┌──

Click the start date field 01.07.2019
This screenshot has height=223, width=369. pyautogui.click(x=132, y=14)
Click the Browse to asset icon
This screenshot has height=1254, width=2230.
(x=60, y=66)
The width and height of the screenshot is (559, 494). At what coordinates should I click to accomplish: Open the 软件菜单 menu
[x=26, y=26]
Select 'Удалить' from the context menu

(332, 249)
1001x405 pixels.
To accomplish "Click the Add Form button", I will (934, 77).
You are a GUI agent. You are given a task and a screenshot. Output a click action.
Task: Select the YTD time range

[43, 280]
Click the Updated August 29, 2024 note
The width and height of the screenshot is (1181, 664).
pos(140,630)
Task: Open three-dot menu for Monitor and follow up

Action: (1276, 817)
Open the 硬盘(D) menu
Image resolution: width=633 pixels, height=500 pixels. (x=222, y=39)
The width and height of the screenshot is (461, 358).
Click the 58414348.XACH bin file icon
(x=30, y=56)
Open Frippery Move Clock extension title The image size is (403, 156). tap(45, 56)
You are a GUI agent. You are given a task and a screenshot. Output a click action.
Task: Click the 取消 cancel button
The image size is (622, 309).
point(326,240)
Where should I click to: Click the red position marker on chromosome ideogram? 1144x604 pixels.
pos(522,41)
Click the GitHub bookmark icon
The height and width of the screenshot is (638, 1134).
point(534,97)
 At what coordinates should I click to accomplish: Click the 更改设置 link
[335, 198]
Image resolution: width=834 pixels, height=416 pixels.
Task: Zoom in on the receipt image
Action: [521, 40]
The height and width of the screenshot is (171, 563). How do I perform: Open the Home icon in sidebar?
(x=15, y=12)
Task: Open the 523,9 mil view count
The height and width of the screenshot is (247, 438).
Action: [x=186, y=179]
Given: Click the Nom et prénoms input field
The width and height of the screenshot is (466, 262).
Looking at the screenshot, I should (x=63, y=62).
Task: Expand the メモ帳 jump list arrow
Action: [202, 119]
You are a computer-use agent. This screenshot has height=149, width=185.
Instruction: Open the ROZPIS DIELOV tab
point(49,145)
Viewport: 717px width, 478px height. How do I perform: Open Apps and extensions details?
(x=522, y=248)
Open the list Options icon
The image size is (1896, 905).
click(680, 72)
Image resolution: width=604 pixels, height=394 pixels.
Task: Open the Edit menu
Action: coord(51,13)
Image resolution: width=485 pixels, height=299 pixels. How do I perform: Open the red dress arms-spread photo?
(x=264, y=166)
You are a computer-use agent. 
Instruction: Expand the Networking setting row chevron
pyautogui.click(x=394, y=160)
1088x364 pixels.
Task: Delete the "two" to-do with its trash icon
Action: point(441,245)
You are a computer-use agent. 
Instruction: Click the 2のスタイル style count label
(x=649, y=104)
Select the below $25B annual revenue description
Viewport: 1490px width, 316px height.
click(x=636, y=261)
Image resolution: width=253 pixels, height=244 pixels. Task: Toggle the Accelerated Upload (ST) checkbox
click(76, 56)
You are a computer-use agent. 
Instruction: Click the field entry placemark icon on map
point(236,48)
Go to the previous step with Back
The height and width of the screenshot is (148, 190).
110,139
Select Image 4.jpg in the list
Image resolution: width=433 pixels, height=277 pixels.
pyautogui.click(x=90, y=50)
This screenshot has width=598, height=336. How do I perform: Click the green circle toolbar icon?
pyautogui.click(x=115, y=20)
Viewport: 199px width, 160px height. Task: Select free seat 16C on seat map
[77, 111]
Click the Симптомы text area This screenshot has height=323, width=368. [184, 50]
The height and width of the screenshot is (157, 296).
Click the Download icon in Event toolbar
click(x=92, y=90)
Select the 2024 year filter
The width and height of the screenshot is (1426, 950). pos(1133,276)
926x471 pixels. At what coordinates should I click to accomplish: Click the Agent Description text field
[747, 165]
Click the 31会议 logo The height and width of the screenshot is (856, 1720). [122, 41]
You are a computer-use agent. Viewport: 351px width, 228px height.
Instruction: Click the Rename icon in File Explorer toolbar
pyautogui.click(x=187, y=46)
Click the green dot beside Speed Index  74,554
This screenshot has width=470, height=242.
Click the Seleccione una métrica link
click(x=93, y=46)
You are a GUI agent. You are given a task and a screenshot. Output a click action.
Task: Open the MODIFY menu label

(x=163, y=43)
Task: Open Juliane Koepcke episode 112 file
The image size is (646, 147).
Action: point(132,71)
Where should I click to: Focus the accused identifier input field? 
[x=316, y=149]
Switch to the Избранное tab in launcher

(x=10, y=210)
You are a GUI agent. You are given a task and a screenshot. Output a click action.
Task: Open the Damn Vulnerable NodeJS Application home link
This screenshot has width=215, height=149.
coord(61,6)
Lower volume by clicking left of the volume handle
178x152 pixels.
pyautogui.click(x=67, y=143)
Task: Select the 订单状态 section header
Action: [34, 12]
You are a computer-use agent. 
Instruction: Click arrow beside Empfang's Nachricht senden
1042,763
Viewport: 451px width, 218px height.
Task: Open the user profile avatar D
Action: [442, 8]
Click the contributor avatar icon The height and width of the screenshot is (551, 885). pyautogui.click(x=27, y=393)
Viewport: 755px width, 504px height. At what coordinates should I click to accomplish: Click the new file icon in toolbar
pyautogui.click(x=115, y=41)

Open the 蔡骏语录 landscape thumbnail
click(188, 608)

└──

▶ **WHAT IS ASKED**
Please write out the listing above word for word, from its first line through the line containing "will (934, 77).", both ends included.

▶ **EXERCISE RESULT**
Click the start date field 01.07.2019
This screenshot has height=223, width=369. pyautogui.click(x=132, y=14)
Click the Browse to asset icon
This screenshot has height=1254, width=2230.
(x=60, y=66)
The width and height of the screenshot is (559, 494). At what coordinates should I click to accomplish: Open the 软件菜单 menu
[x=26, y=26]
Select 'Удалить' from the context menu

(332, 249)
1001x405 pixels.
To accomplish "Click the Add Form button", I will (934, 77).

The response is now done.